23/07/2007
Je m’en vais partir (Ben Mohamed)
Je m’en vais changer de pays
À la recherche de lumière
Je m’en vais fuir la mort
En quête de temps nouveaux
J’irai plus loin que les nues
Où les femmes ont droit de rire
Je m’en vais vous laisser mon pays
Où désormais aimer est péché
Je m’en vais laisser le printemps
Où les fleurs sont atrophiées
Je m’en vais laisser le coutelas
Qui dans l’obscurité nous égorge
Je m’en vais vous laisser le pays
Qu’agite un vent de folie
Je m’en vais vous laisser l’oubli
Qui assoupit l’opinion
Je m’en vais laisser le domino
Le domino que dissimule le joueur
Je m’en vais vous laisser le pays
Qui exile ses propres enfants
Je m’en vais vous laisser la plaine
Qui dans mon coeur attise le feu
Je m’en vais vous laisser l’outre
Qui en nous amplifie les bruits
Je m’en vais vous laisser le pays
Qui écarte les savants
Je m’en vais vous laisser la vermine
Voici que lui poussent des cornes
Je m’en vais laisser la porte
Qui se claque au nez des gens
Je m’en vais vous laisser le pays
Qui ne moissonne ni ne trie le grain
Je m’en vais vous laisser le plat
Qui ne trouve pas de farine dans sa jarre
Je m’en vais vous laisser le vieux burnous
Sur l’épaule du pauvre hère
Je m’en vais vous laisser le pays
Le pays qui élève des crabes
Je m’en vais vous laisser le tourbillon
Qui rassemble les rancuniers
Je m’en vais vous laisser cette boule
Coincée derrière les gencives
Je m’en vais vous laisser le pays
Hanté par les moribonds
Je m’en vais vous laisser la galette
Dont ils se disputent l’héritage
Je m’en vais vous laisser la cruche
Qui lave les matières des panses
Je m’en vais vous laisser le pays
Qui du plat a fait une côte raide
Je m’en vais vous laisser le pays
Où les bouches sont décousues
Je vous ai laissé le pays
Où les frères sont des ennemis.
de Ben Mohamed (Hammadouche) (en 1944 ?)
Quelques-uns de ses poèmes ont paru notamment :
- en 1992 dans la revue de l'Université Paris 13 "ITINÉRAIRES et contacts des cultures" n°15/16, Ed. L'Harmattan, Paris (Numéro spécial "Littérature et oralité au Maghreb" contenant 8 textes de Ben).
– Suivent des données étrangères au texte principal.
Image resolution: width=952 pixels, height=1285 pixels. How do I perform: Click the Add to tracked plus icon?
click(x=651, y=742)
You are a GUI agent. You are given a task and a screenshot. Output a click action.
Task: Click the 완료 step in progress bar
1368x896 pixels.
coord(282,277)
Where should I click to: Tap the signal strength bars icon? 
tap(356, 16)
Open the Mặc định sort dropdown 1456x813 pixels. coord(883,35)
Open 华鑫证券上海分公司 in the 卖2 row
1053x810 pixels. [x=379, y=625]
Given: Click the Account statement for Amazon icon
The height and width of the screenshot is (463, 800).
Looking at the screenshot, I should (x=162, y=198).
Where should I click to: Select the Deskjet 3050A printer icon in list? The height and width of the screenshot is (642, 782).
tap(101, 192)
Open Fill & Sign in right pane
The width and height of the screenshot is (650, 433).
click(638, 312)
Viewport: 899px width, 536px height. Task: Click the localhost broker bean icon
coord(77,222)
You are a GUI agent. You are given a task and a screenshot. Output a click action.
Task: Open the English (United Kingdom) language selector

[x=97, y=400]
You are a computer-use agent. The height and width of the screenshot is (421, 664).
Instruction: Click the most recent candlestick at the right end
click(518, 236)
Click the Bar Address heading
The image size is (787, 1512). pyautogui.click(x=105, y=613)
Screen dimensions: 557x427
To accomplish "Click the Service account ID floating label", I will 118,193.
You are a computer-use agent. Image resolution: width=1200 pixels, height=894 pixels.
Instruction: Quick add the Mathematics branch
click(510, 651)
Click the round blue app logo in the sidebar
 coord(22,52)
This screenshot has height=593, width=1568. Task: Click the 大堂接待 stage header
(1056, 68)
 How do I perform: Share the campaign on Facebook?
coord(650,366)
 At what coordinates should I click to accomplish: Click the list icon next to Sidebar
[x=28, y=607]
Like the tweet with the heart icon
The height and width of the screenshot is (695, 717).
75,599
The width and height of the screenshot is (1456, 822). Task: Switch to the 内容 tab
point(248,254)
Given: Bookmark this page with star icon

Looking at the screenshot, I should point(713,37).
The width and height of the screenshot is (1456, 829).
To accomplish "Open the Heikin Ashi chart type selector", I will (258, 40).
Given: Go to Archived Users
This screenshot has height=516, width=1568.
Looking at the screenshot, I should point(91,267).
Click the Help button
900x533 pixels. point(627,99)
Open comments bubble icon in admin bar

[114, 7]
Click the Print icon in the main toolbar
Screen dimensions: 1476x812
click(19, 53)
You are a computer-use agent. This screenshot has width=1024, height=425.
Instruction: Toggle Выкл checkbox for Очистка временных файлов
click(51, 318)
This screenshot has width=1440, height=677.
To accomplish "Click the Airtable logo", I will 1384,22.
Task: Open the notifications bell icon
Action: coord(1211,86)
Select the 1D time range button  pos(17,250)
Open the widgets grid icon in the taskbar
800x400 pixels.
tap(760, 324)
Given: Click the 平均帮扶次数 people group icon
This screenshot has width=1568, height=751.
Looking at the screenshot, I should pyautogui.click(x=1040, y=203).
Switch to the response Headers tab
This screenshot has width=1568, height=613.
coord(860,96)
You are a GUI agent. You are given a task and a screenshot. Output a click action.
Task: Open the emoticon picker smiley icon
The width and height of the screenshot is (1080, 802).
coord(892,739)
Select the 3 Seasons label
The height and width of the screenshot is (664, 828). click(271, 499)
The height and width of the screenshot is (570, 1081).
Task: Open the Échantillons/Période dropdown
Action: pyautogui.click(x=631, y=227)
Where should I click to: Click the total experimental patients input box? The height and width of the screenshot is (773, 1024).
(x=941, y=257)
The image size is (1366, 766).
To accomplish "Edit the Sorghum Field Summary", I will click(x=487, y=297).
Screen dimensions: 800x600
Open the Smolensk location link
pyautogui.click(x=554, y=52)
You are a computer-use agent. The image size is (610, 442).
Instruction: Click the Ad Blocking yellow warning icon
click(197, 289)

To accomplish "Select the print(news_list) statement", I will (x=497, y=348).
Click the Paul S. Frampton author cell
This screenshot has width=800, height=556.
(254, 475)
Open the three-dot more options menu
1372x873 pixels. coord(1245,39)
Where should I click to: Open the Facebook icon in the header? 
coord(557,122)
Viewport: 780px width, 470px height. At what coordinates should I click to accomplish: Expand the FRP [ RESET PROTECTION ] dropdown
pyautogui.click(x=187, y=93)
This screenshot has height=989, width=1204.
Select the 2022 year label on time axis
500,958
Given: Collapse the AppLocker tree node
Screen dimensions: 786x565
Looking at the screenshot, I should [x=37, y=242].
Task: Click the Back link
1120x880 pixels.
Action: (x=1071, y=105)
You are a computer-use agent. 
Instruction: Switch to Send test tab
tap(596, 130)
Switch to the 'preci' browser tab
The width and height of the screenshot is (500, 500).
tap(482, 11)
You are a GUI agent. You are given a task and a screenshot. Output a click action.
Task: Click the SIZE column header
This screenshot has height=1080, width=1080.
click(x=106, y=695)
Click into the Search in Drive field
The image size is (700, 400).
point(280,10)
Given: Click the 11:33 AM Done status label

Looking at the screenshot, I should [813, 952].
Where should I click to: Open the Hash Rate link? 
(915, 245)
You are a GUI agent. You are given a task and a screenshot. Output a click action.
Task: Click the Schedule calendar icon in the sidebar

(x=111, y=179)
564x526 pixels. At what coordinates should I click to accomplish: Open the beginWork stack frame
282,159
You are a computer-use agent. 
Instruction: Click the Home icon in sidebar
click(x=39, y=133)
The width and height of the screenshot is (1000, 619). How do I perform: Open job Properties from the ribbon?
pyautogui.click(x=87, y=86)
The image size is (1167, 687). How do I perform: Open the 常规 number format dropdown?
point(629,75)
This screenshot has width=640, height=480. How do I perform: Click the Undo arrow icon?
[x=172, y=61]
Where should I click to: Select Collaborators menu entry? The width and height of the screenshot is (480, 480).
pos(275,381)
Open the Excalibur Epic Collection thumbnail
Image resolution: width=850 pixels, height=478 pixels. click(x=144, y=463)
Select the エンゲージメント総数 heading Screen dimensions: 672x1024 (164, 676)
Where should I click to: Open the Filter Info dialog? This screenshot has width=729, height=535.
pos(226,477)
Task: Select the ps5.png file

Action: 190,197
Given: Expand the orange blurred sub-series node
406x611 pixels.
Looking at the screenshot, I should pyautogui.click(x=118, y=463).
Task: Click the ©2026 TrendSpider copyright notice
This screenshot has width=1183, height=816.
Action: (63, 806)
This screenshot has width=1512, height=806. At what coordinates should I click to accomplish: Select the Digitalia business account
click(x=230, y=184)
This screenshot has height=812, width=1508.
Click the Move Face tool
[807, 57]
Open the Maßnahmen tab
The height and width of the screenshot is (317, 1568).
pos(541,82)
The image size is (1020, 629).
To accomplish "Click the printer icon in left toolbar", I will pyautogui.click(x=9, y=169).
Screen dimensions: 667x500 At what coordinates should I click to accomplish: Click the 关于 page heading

- en 1993 dans l'"Anthologie de la poésie Kabyle" de Youcef Nacib, Ed. Andalouses, Alger."
Hamid Tibouchi
10:45 | Lien permanent | Commentaires (8) | Facebook
Commentaires
Meilleures salutations de la Kabylie encore augustement debout.
Biens chers frères et soeurs,bien à vous!
Écrit par : boualem Rabia | 04/08/2007
Avec tous mes respects, mais sincèrement je ne vois pas l'utilité de mettre des textes, qui sont à la base en kabyle, en version francaise, c'est quoi le but ?
Quand j'ai vu "timkardhit" je me suis dis, enfin une vraie "timkardhit", et finalement ce n'est qu'une "bibliothèque" de plus pour une littérature francophone, que je trouve quant à moi, un peu trop médiatisée.
Je ne sais pas si, un jour, on arrivera à comprendre le vrai message de Mammeri et Yacine, les deux plus grands écrivains algériens francophones, qui ont oeuvré toutes leurs vies pour instaurer une vraie littérature populaire (dans ses deux langues, tamaziγt et ddarja).
ulayγer narnu aman i lebḥer, nekkni targa nneγ teqqur.
ssurf-iyi a gma ur yelli liddi-w d lhem neγ d asedrem, d beqqu kan i bghigh ad nekker ghef imanen nnegh, ad nelhu d wayla nneγ axxi yiwwas akken ad necbu medden ur s nettilli wara kan kullass d irbiben.
afud iggerzen a gma.
Sans rancune.
Écrit par : Mouloud | 15/08/2007
À Mouloud,
Je pense qu'on n'en fait jamais trop pour faire connaître la vraie littérature. (romans, nouvelles, poèmes…)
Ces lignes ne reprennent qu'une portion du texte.